I am one of the 2015 inauguration. And the 'am' here is crucial, because although the immediate benefit of the Fellowship (cash and things you promised to do with that cash) take place over a year, the Fellowship – if you want it to be – is for life. And that ongoing character of the Fellowship, its constant place in my intellectual life, is evident even in things I've done over the last few months, years since I first applied. For example, in spring 2018 I attended the first CarpentryCon, a three-day event on software skill training run by The Carpentries, a community I first became seriously engaged with thanks to the Institute. Earlier in 2018, I co-led a Library Carpentry workshop at the University of Edinburgh, the fifth Library Carpentry workshop I'd instructed at since the Library Carpentry pilot held in Autumn 2015 and funded by my Institute Fellowship. And late last year in my capacity as a member of the editorial board of the Programming Historian, I was editing a new submission called 'Visualizing Data with Bokeh and Pandas', a lesson based on Python libraries I was first introduced to at Software Sustainability Institute's annual (and quite wonderful!) Collaborations Workshop.
Of course the Fellowship does provide access to funds, and it is important that any application to become a Fellow clearly states what those funds will be used for and the anticipated benefits. I used mine to focus on pedagogy, with a focus on one part of academia I know well: galleries, libraries, archives and museums. Seed funding from the Institute helped turn Library Carpentry into an enormous, global success: it won the 'Learning and Teaching' award at the 2016 British Library Labs Awards, it attracted a lot of people who gave their time to writing lessons, developing infrastructure, leading workshops, and – in time – taking over its governance, it reached such maturity that in 2018 it merged into The Carpentries, and – most importantly – it has taught software and data skills to over a 1,000 librarians.
Whilst this success has been enormously gratifying to be part of, it is only one part of my experience with the Institute. My Fellowship gave me access to a new and supportive community of researchers who – whilst engaged in very different research to my own – care about good research software practice, advocate for recognition of software development in research assessment, and are committed to open source values. It gave me the time and space to test my research software skills against others at a similar career stage (result: not great), fail often and spectacularly in my attempts to learn new approaches and tools, and a place to ask questions when I ran out of talent. It gave me the platform to make the case in my own disciplinary and professional contexts for greater consideration of the role of software in everyday research and the necessity, in turn, for a critical approach to our changing research environment. And, finally, it amplified the voice of the humanities in a space often dominated by the sciences.

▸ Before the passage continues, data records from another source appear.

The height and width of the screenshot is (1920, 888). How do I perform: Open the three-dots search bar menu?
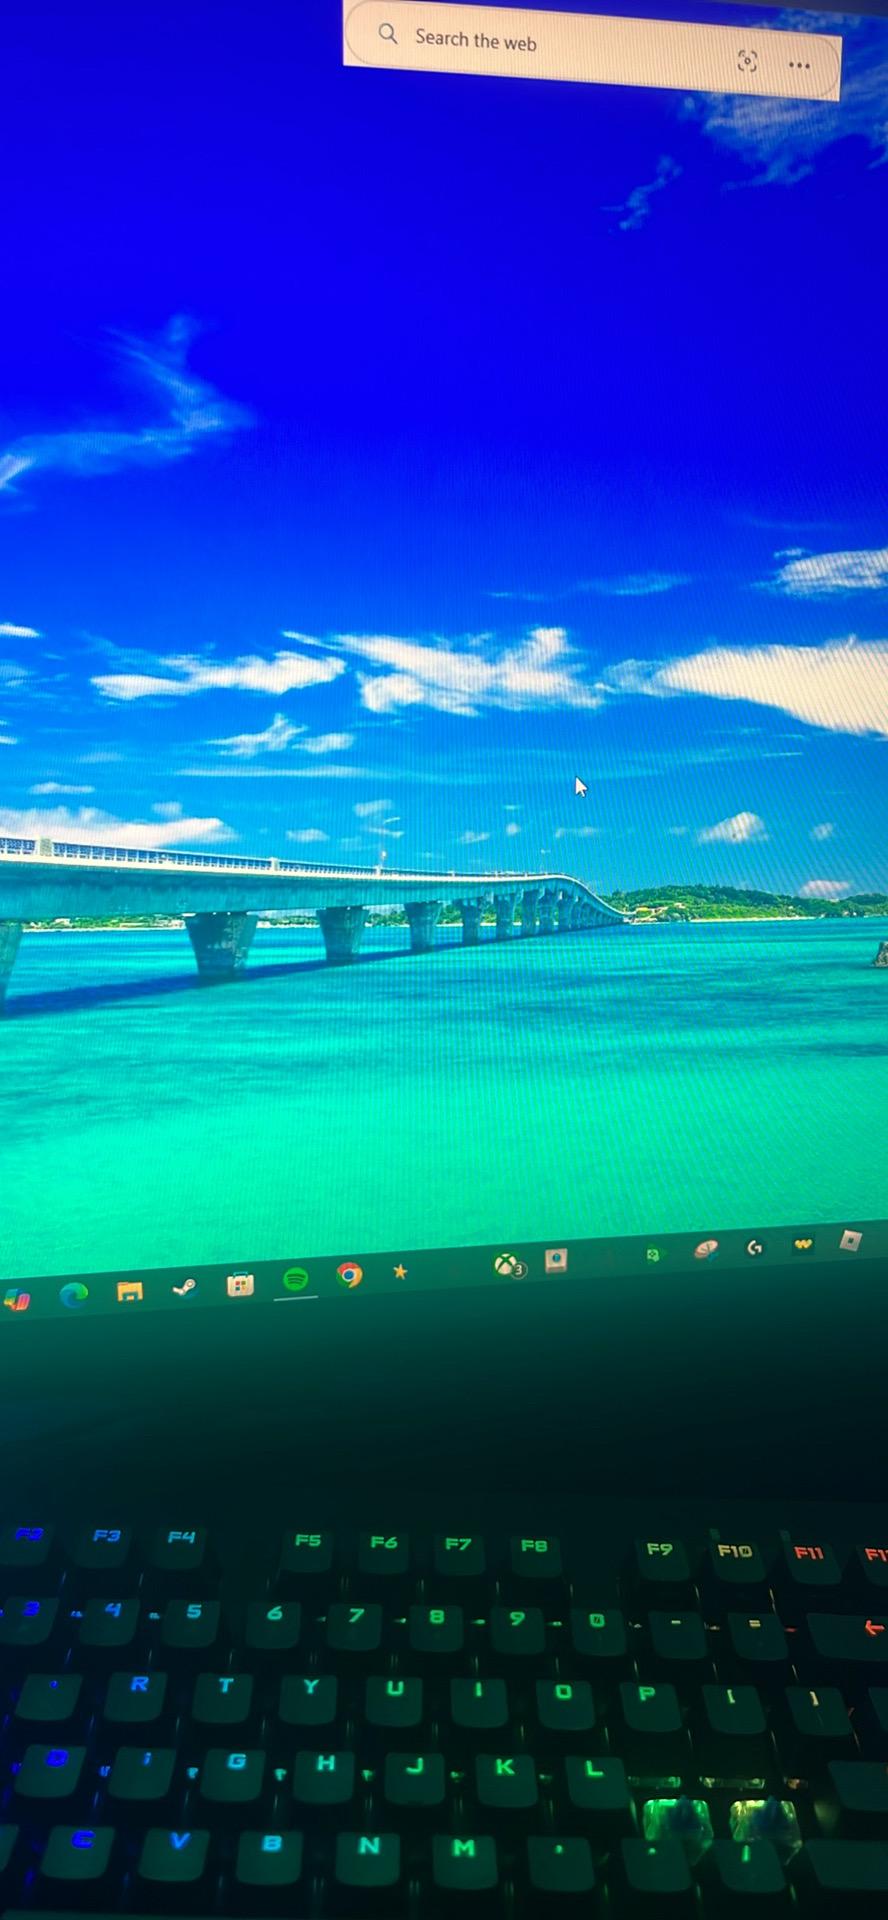pyautogui.click(x=799, y=65)
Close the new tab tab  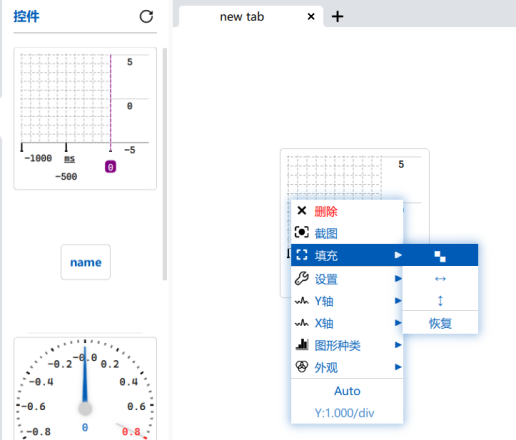pos(311,16)
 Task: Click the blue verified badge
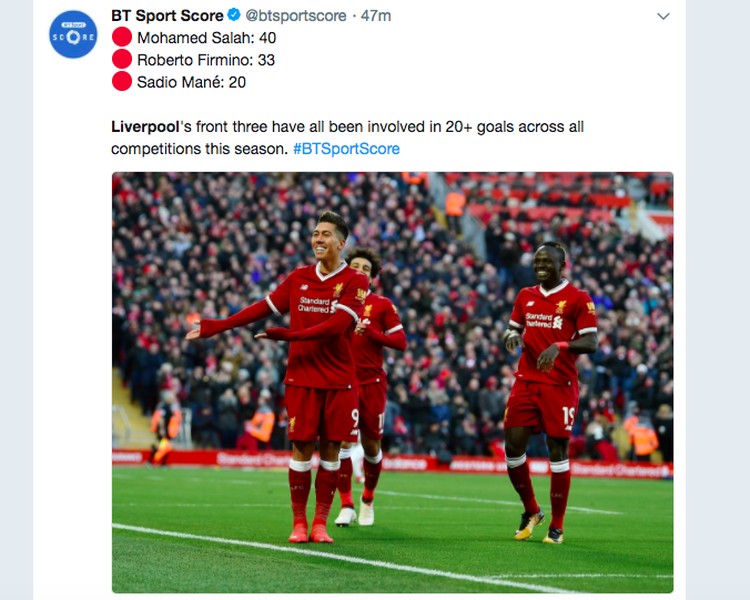234,15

So if you care about research software and want to learn things, fail at things, make a long-lasting connection with an expected collection of scholars, and get some money to spend on events, then the Software Sustainability Institute Fellowship may be for you. For more information on the Fellowship Programme head to the Software Sustainability Institute website.
Applications to the 2023 Fellowship programme are open until 3 October 2022. For more information and to apply visit: https://www.software.ac.uk/programmes-and-events/fellowship-programme.
Questions about the Programme should be directed to fellows-management@software.ac.uk.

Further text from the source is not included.